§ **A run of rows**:
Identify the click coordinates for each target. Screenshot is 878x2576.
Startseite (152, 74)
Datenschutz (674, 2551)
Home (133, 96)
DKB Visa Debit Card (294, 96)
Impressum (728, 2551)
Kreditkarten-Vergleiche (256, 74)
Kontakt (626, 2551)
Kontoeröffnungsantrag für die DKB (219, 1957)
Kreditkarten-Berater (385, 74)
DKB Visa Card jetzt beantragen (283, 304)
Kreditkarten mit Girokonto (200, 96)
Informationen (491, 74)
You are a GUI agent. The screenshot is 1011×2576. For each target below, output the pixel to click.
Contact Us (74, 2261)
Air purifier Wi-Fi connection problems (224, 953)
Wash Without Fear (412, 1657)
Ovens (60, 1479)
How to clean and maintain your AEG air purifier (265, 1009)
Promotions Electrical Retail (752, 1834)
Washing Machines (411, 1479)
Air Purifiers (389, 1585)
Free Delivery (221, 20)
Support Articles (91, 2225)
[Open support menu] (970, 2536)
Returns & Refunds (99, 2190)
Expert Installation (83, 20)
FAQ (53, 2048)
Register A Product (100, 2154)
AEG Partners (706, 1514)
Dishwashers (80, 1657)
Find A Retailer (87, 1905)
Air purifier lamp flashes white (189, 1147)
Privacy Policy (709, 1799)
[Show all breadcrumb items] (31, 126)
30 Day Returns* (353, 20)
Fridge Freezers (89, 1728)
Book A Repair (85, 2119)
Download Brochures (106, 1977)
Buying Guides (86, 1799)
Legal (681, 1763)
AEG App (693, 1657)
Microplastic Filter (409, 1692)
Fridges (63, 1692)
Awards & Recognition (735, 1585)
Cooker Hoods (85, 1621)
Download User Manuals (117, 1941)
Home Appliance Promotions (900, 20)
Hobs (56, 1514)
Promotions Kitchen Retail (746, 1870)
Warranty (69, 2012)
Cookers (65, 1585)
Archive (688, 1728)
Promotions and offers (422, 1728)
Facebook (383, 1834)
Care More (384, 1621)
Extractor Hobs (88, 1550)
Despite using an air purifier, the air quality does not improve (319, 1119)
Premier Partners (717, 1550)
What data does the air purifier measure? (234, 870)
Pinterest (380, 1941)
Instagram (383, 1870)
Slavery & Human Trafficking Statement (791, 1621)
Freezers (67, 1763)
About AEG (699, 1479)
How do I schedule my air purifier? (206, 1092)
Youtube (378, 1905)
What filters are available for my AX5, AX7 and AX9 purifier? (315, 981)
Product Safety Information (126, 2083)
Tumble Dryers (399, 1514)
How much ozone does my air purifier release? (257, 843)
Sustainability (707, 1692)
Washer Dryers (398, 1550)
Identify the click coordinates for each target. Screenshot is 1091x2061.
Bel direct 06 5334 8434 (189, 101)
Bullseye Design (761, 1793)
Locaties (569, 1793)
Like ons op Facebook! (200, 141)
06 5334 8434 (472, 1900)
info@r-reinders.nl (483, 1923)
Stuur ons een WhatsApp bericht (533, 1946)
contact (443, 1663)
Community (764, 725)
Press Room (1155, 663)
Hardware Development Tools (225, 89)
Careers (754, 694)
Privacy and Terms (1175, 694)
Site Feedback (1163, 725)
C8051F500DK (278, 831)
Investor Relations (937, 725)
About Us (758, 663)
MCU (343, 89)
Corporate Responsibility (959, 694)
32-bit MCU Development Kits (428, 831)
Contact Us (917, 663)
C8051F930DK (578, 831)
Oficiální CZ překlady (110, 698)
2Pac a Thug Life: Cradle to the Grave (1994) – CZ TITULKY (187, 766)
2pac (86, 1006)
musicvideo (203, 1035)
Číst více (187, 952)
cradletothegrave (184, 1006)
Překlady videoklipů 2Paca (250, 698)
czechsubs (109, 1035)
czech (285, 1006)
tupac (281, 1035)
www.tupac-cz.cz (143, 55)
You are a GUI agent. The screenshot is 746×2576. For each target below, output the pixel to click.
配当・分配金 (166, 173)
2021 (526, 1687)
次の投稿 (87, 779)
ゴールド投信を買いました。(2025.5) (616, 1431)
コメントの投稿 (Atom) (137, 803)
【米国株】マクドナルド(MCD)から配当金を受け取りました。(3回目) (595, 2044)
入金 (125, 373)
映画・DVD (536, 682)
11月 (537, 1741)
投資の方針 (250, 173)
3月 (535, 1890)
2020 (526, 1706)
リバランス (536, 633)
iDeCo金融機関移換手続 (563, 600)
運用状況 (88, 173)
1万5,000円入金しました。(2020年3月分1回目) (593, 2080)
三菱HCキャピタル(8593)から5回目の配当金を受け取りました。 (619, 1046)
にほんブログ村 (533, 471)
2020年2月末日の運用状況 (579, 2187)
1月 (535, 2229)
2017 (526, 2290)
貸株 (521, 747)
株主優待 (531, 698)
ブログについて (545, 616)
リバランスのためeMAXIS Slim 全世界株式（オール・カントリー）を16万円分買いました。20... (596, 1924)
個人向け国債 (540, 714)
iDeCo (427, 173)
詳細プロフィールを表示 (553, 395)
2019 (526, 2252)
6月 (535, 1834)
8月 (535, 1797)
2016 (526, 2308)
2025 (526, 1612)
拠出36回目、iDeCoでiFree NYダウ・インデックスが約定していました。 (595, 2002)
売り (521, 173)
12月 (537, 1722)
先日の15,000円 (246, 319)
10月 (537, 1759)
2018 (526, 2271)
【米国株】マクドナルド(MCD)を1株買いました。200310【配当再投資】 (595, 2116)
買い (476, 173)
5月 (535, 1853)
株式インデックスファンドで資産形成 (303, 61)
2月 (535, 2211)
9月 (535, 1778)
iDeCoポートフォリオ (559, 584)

§ **What you have to do**: Extract every row above that contains the string "Kreditkarten", with case counting in the match.

§ **Written reply**:
Kreditkarten-Vergleiche (256, 74)
Kreditkarten-Berater (385, 74)
Kreditkarten mit Girokonto (200, 96)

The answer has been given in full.